L’imbroglio de la question laïque en France
Jacqueline Gautherin, professeur émérite, Université Lumière Lyon 2
La « question laïque », qui semblait s’être stabilisée en France après le refroidissement de la guerre
scolaire, ne cesse aujourd’hui de se réchauffer, de se déplacer, de se compliquer. Les terrains de
controverse se sont multipliés (outre l’école, les établissements publics et parfois privés, et ce qu’on
nomme communément « l’espace public »), ainsi que les objets de contestation (le hijab, le niqab, les
savoirs scolaires religieusement chauds, la viande halal, les marques des fêtes traditionnelles, la
mixité…) et les acteurs suscitant, alimentant les polémiques et se revendiquant de conceptions
divergentes de la laïcité.
Certes, la mobilisation d’un grand nombre d’acteurs confrontant diverses logiques de laïcisation n’est
pas nouvelle, comme le montrent, par exemple, les débats parlementaires qui ont précédé la loi de
1905. Celle-ci définit les rapports entre la République et les religions sous une forme à la fois libérale
et civique.
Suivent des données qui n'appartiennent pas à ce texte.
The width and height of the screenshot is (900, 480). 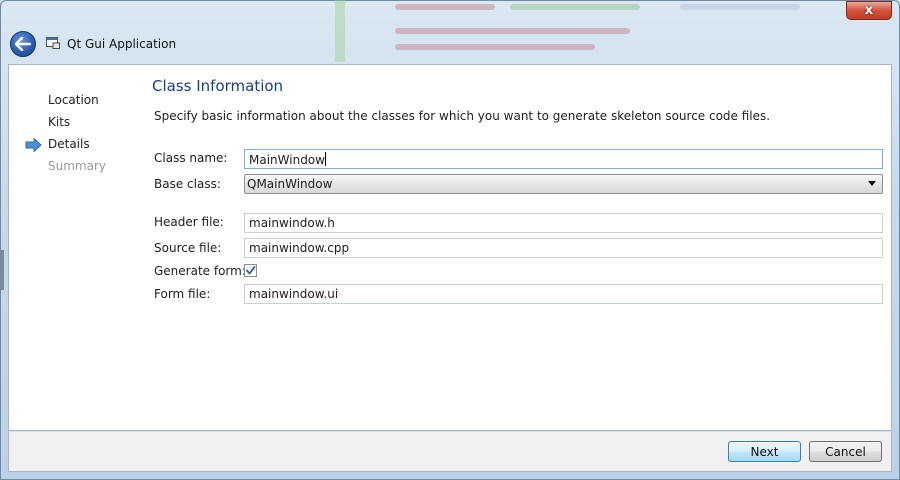 What do you see at coordinates (189, 222) in the screenshot?
I see `header-file-label: Header file:` at bounding box center [189, 222].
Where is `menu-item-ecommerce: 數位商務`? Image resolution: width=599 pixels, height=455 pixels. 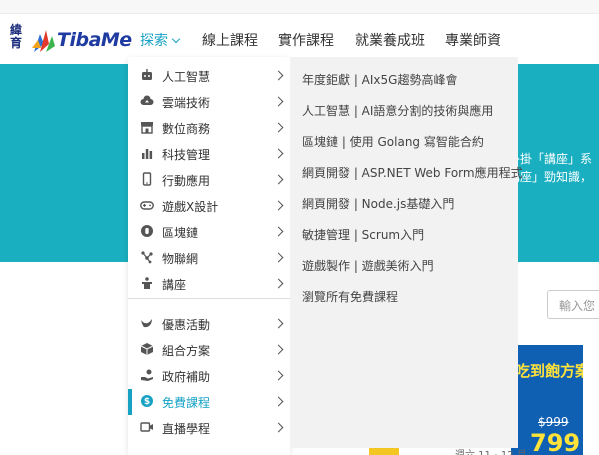 menu-item-ecommerce: 數位商務 is located at coordinates (209, 128).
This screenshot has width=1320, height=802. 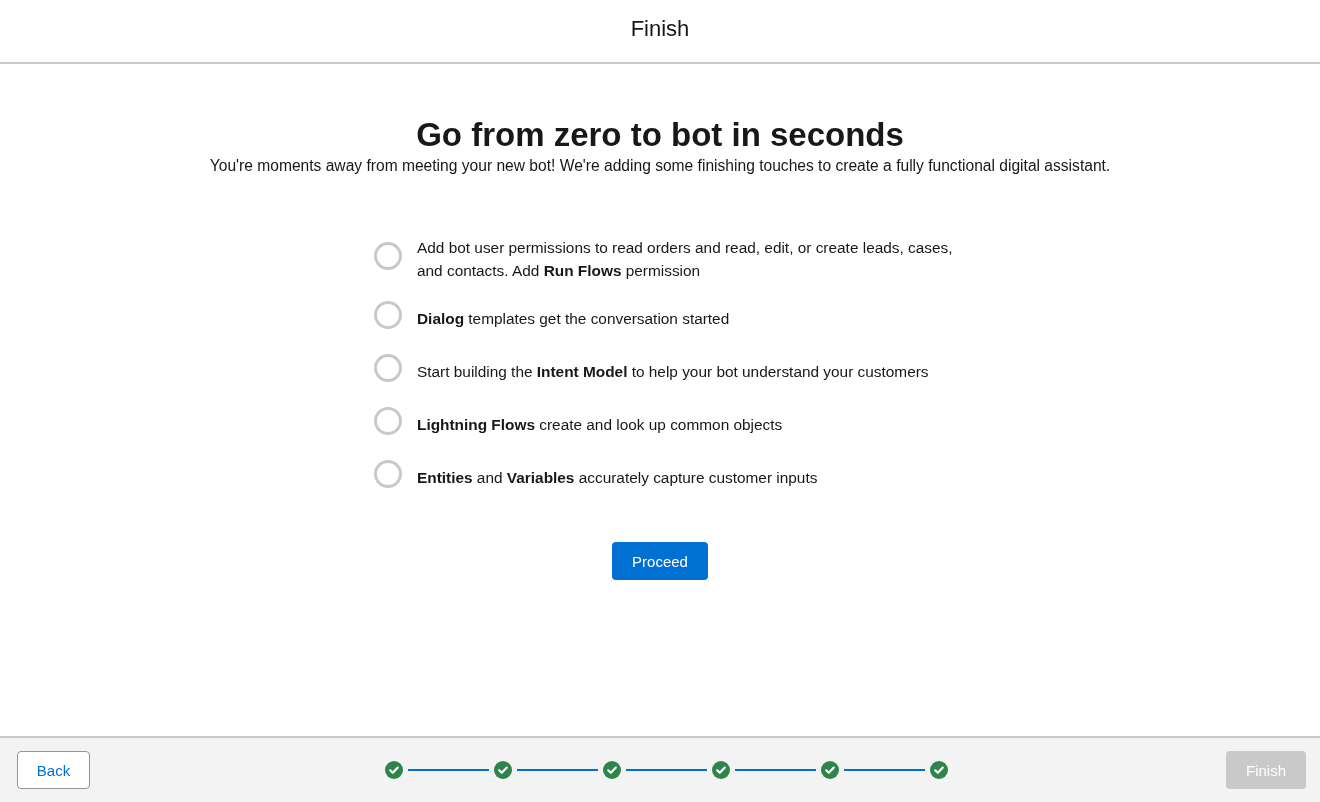 I want to click on task-text: Dialog templates get the conversation started, so click(x=574, y=318).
Or on constate depuis quelques années plusieurs tentatives de redéfinition de la
laïcité (avec épithètes) : l’une s’appuie principalement sur un idéal de liberté de conscience ; une
autre s’efforce d’articuler cet idéal avec celui du respect des appartenances religieuses ; une autre
encore se fonde sur une conception quasi-jacobine bien commun… sans parler de la récupération
nationaliste de la thématique de la neutralité de l’Etat. Dans le même temps, la « question laïque »
se trouve transformée en question sociale, au-delà du champ des institutions publiques.
L’intervention analysera cet imbroglio particulièrement visible dans les débats sur les forums.